Diabetologia, volume 65, issue 12, pages 2056-2065

Associations of polysocial risk score, lifestyle and genetic factors with incident type 2 diabetes: a prospective cohort study

Yimin Zhao 1
Yueying Li 1
Zhenhuang Zhuang 1
Zimin Song 1
Wenxiu Wang 1
Ninghao Huang 1
Xue Dong 1
Wendi Xiao 1
Jinzhu Jia 2
Zhonghua Liu 3
Duo Li 4, 5
Tao Huang 1, 6, 7
Show full list: 12 authors
Publication typeJournal Article
Publication date2022-07-21
Journal: Diabetologia
scimago Q1
SJR3.355
CiteScore18.1
Impact factor8.4
ISSN0012186X, 14320428
Endocrinology, Diabetes and Metabolism
Internal Medicine
Abstract
We aimed to investigate the association between polysocial risk score (PsRS), an estimator of individual-level exposure to cumulative social risks, and incident type 2 diabetes in the UK Biobank study. This study includes 319,832 participants who were free of diabetes, cardiovascular disease and cancer at baseline in the UK Biobank study. The PsRS was calculated by counting the 12 social determinants of health from three social risk domains (namely socioeconomic status, psychosocial factors, and neighbourhood and living environment) that had a statistically significant association with incident type 2 diabetes after Bonferroni correction. A healthy lifestyle score was calculated using information on smoking status, alcohol intake, physical activity, diet quality and sleep quality. A genetic risk score was calculated using 403 SNPs that showed significant genome-wide associations with type 2 diabetes in people of European descent. The Cox proportional hazards model was used to analyse the association between the PsRS and incident type 2 diabetes. During a median follow-up period of 8.7 years, 4427 participants were diagnosed with type 2 diabetes.
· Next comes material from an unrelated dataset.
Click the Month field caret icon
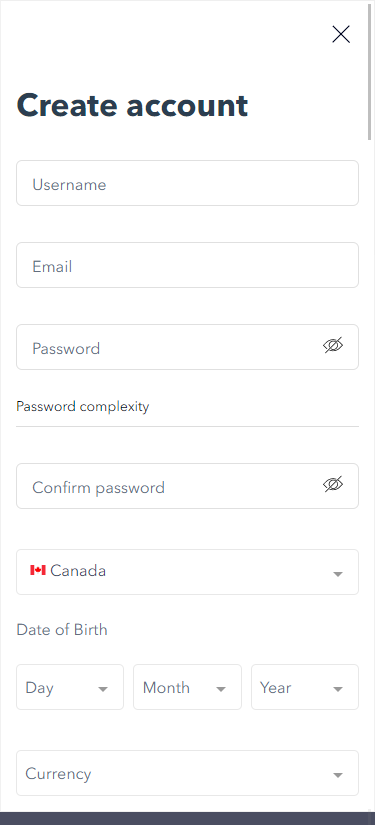The height and width of the screenshot is (825, 375). [x=221, y=689]
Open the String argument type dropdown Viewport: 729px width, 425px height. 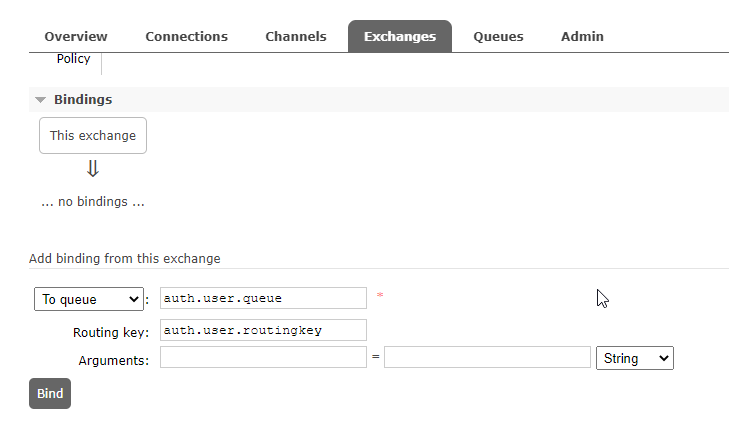coord(634,358)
After adjustment for major confounders, an intermediate PsRS (4–6) and high PsRS (≥7) was associated with higher risks of developing type 2 diabetes with the HRs being 1.38 (95% CI 1.26, 1.52) and 2.02 (95% CI 1.83, 2.22), respectively, compared with those with a low PsRS (≤3). In addition, an intermediate to high PsRS accounted for approximately 34% (95% CI 29, 39) of new-onset type 2 diabetes cases. A healthy lifestyle slightly, but significantly, mitigated PsRS-related risks of type 2 diabetes (pinteraction=0.030). In addition, the additive interactions between PsRS and genetic predisposition led to 15% (95% CI 13, 17; p<0.001) of new-onset type 2 diabetes cases (pinteraction<0.001). A higher PsRS was related to increased risks of type 2 diabetes. Adherence to a healthy lifestyle may attenuate elevated diabetes risks due to social vulnerability. Genetic susceptibility and disadvantaged social status may act synergistically, resulting in additional risks for type 2 diabetes.